Le discours prononcé ce jour-là est resté célèbre. De Gaulle y célèbre l’alliance franco-écossaise, l’ancienne Auld Alliance, scellée à la fin du XIIIe siècle, et la présente dans une formule appelée à une grande fortune : « la plus ancienne alliance du monde ». En pleine guerre, alors que la France libre cherche partout ses appuis, ce rappel historique n’a rien d’anecdotique. Il permet au Général d’inscrire le combat présent dans une fidélité longue, presque dynastique, entre l’Écosse et la France.
C’est dans ce contexte que s’inscrit le portrait réalisé par Yerbury. Edward Reuben Yerbury, issu d’une importante dynastie de photographes d’Édimbourg, dirige alors avec la maison familiale l’un des studios les plus réputés de la ville. Installé à Morningside Road, le studio E. R. Yerbury & Son s’était fait une spécialité du portrait, avec une exigence de pose, de lumière et de tirage qui lui valut une reconnaissance bien au-delà du cercle local. En 1942, Yerbury est sollicité pour réaliser plusieurs études photographiques du chef de la France libre.
Le portrait est d’autant plus intéressant qu’il fixe un de Gaulle encore en guerre, mais déjà pleinement constitué dans son image publique. Ce n’est pas le de Gaulle présidentiel des années 1960, ni même seulement l’homme du 18 Juin : c’est le chef de la France libre au moment où sa figure se stabilise, droite, grave, militaire, offerte à la fois aux réseaux français, britanniques et alliés.

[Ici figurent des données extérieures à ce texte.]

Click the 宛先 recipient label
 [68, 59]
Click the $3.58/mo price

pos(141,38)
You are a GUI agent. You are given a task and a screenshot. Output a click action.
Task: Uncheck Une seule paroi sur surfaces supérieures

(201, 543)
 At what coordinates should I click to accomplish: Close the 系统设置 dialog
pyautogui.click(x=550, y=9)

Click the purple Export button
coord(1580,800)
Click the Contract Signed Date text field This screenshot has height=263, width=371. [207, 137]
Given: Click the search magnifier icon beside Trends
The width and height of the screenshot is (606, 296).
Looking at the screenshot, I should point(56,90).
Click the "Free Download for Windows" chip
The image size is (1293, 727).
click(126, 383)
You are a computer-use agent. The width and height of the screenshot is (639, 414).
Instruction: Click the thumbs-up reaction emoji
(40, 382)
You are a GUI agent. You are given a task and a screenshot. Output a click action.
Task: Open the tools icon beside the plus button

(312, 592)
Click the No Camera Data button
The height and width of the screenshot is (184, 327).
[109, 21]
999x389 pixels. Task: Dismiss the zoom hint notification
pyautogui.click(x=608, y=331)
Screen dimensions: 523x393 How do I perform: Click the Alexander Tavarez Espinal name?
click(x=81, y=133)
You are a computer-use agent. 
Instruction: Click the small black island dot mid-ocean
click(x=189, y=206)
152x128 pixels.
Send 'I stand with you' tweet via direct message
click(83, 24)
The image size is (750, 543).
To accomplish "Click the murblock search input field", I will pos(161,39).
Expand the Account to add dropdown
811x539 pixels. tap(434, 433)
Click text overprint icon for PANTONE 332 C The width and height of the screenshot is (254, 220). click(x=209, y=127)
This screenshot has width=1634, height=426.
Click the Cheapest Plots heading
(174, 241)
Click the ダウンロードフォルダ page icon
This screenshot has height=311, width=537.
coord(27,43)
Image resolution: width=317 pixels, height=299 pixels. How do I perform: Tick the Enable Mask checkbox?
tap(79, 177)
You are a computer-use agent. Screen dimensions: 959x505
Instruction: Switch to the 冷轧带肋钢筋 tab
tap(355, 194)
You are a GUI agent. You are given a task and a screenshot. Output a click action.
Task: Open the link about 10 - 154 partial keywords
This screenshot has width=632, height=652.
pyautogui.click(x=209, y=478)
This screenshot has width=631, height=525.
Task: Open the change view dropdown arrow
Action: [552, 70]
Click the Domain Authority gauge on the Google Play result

L’image prise à Édimbourg devint rapidement l’un des portraits de référence du Général, appréciée de ses fidèles et largement diffusée au cours de l’année 1942.
Le destin ultérieur de Yerbury confirme l’importance accordée à ces portraits. À la Libération, le photographe fut invité par le gouvernement français à Paris, en 1945, pour photographier à nouveau de Gaulle. Le geste témoigne de la reconnaissance portée à ces images de guerre, réalisées loin de la France occupée, mais déjà destinées à construire la présence visible du chef de la France libre.
Magnifique tirage, l’un des rares connus signés.